Feuille de route « cadre de vie et durable », pour un environnement porteur de qualité de vie et de santé – Conseil EMS du 23/03/2018

Intervention de Françoise Schaetzel, pour les élu.e.s écologistes

Point 27 : Feuille de route « cadre de vie et durable », pour un environnement porteur de qualité de vie et de santé sur l’Eurométropole de Strasbourg et au sein  de ses communes

Monsieur le président, mes cher.es collègues,

L’adoption d’une feuille de route pour « un cadre de vie sain et durable » démontre l’engagement de notre majorité à améliorer concrètement la qualité de vie des habitant.es de l’Eurométropole.

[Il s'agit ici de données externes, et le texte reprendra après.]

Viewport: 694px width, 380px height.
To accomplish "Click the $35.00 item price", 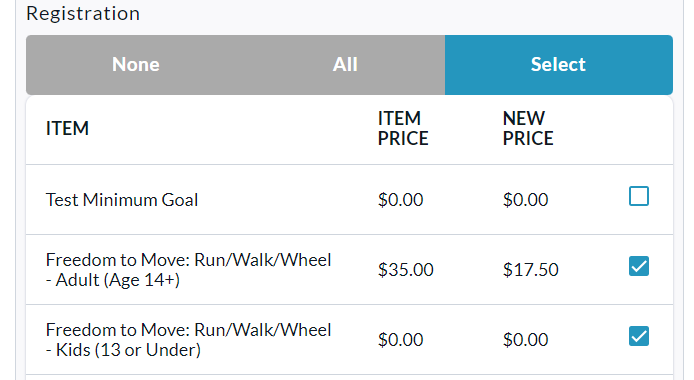I will pos(405,270).
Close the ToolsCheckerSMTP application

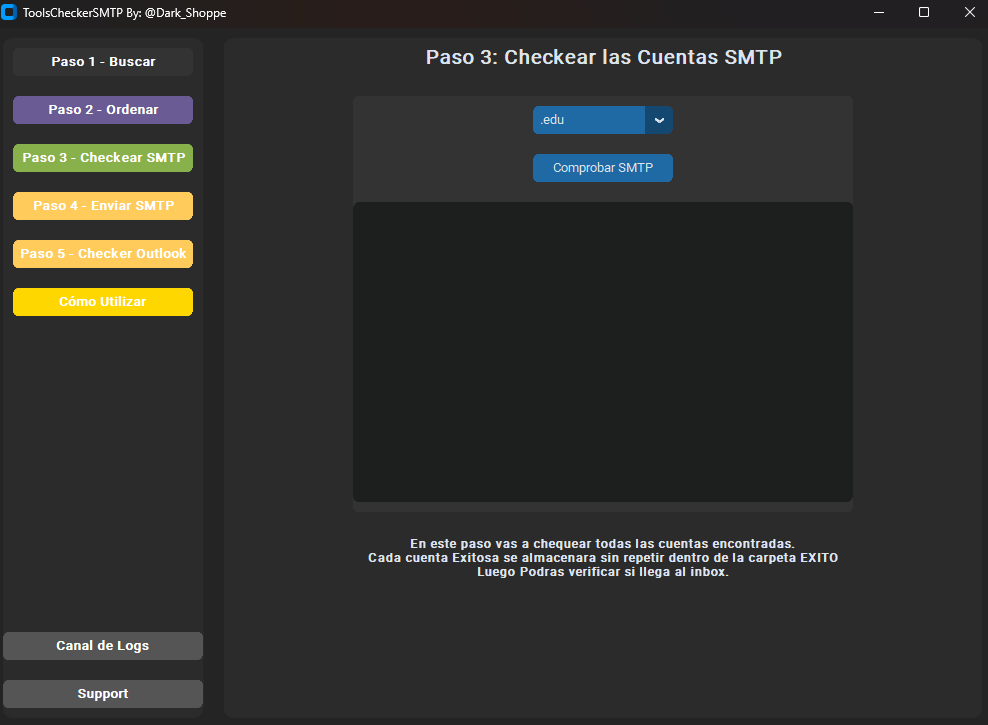(x=969, y=12)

C’est un enjeu de santé publique majeur. L’OMS a évalué ainsi qu’une maladie sur quatre pouvait être attribuée à des facteurs environnementaux et que s’y joue notamment la lutte contre les inégalités sociales et territoriales de santé. Souvent en effet, ce sont les plus modestes qui cumulent inégalités socio-économiques et risques environnementaux. Il s’agit donc également d’une question de justice sociale.

C’est un enjeu économique majeur, les pollutions ont un coût. (157 milliards pour les perturbateurs endocriniens à l’échelle européenne). Agir pour un cadre de vie sain, c’est aussi renforcer l’attractivité du territoire.

Enfin, l’enjeu est sociétal, car chacun à son échelle, par ses habitudes de consommation, ses modes de déplacement, son alimentation, peut contribuer à améliorer notre environnement et donc, son impact sur la qualité de vie de tous.

Cette délibération a été conçue comme un cadre partagé par toutes les 33 communes, c’est-à-dire qu’elle affiche une stratégie à partir de laquelle ont vocation à se greffer des actions se déroulant dans les communes qui le demandent. Quatre axes sont proposés, chacun d’eux comprenant déjà des actions en cours.

4 axes majeurs  dans cette feuille de route, les communes parties prenantes!

–          Le premier axe, et ce n’est pas par hasard si je le cite en premier, est de développer les capacités d’actions des communes, si elles le veulent, d’être au service même des communes : certaines communes ont déjà développé des initiatives exemplaires : organisation de débats, interventions dans les écoles etc. Il s’agit de partager les expériences, faire des retours d’expériences, se partager des outils : des expositions, des outils pédagogiques, des fiches réflexes etc : c’est ce qui a déjà été fait sur les questions d’air intérieur dans les écoles ;

–          2ème axe : comment mieux prendre en compte l’impact sur la qualité de vie  dans nos politiques structurantes comme l’urbanisme, le logement, l’agriculture, le déplacement…: exemple dans la façon de construire : formes urbaines et architecturales prenant en compte pollution de l’air, air intérieur, bruit. Nous avons également des leviers grâce aux clauses environnementales dans les cahiers de charges avec les promoteurs et les aménageurs

–          Soutenir la mobilisation citoyenne. Chacun doit faire sa part : pour cela, il faut donner à nos concitoyens les moyens de le faire : informations, débats, éducation aux bons gestes… Les gens sont d’ailleurs en attente : Des ateliers organisés par la Mutualité ont par exemple été débordés de demandes

Enfin, compléter, si besoin nos connaissances sur le cumul des risques afin de mieux les gérer : peut faire des choses très bien concernant l’implantation des écoles pour les protéger de la pollution atmosphérique et se rendre compte que l’endroit idéal est sur un sol pollué. Nous avons déjà un observatoire de santé : enrichissons le de données sur le bruit, l’air etc. ce qui nous permettra d’identifier les zones de qualité de vie les plus fragiles

 

Soutenir la dynamique en renforçant nos partenariats. 

Nous travaillons déjà avec plusieurs partenaires : la mutualité, Atmo GE, les associations. Bien évidemment l’ARS dans le cadre du CLS avec l’EMS qui a déjà introduit un axe de qualité de vie. C’est le bon moment pour renforcer ces partenariats à l’heure du PRSE 3 (programme régional santé environnement) qui vient d’être lancé.

Cette feuille de route s’intègre parfaitement dans la suite logique des politiques vertueuses que nous menons «  Strasbourg, ville et Eurométropole Respirable »,  agro-écologie urbaine, démarche zéro-phyto etc.  Elle les complète en déroulant la chaîne jusqu’au bout, répond aux attentes de nos concitoyens pour un cadre de vie sain et durable et devient ainsi l’une des seules métropoles se dotant d’une telle démarche.

Nous ne pouvons que soutenir de manière enthousiaste cette délibération cadre qui présente clairement la santé environnementale comme un déterminant de l’action publique et non comme une variable d’ajustement.

C’est pourquoi, nous voterons favorablement cette délibération.